Variant of Ishmael, from Hebrew meaning 'God will hear.'
Esmael is a Sephardic and Arabic variant of Ishmael, one of the oldest names in the Abrahamic tradition. The Hebrew original, Yishma'el, carries a meaning both intimate and cosmic: "God will hear" or "God has heard" — a testament to divine attention at a moment of desperate prayer. In Genesis, Ishmael is the firstborn son of Abraham and Hagar, a figure of wilderness, survival, and founding.

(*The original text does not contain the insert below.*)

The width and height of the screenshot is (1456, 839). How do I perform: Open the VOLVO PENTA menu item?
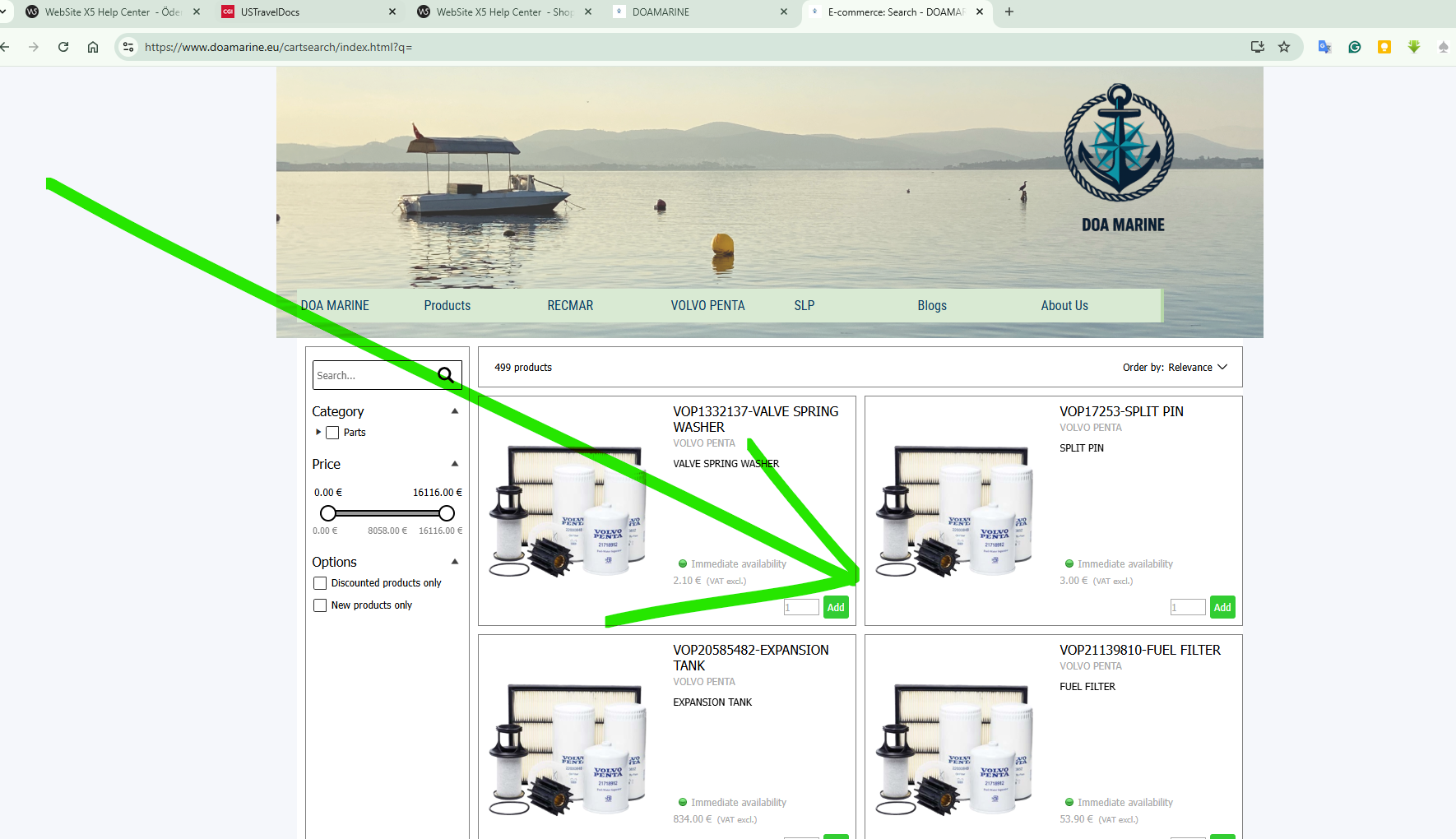pyautogui.click(x=707, y=305)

In Islamic tradition, Ismail holds even greater prominence, revered as a prophet and co-builder of the Kaaba in Mecca alongside his father Ibrahim. The Esmael spelling reflects centuries of transmission through Ladino-speaking Sephardic Jewish communities and through Arabic-influenced Romance languages, where the "sh" sound shifted and the vowels softened into a more Iberian shape. It carries within its letters an entire history of diaspora and cultural encounter — the same name worn differently across the Mediterranean world.
Among Arabic communities the variant Ismail remains enormously common; Esmael appears more often as a distinctly Sephardic or Portuguese-influenced rendering. For English speakers, the name is forever shadowed — in the most luminous way — by the opening line of Herman Melville's Moby-Dick: "Call me Ishmael." That unnamed narrator's choice of an outcast's name has made Ishmael a literary archetype for the wanderer, the witness, the one who survives to tell the tale. Esmael, with its softer script, carries all of that weight with a more private, poetic grace.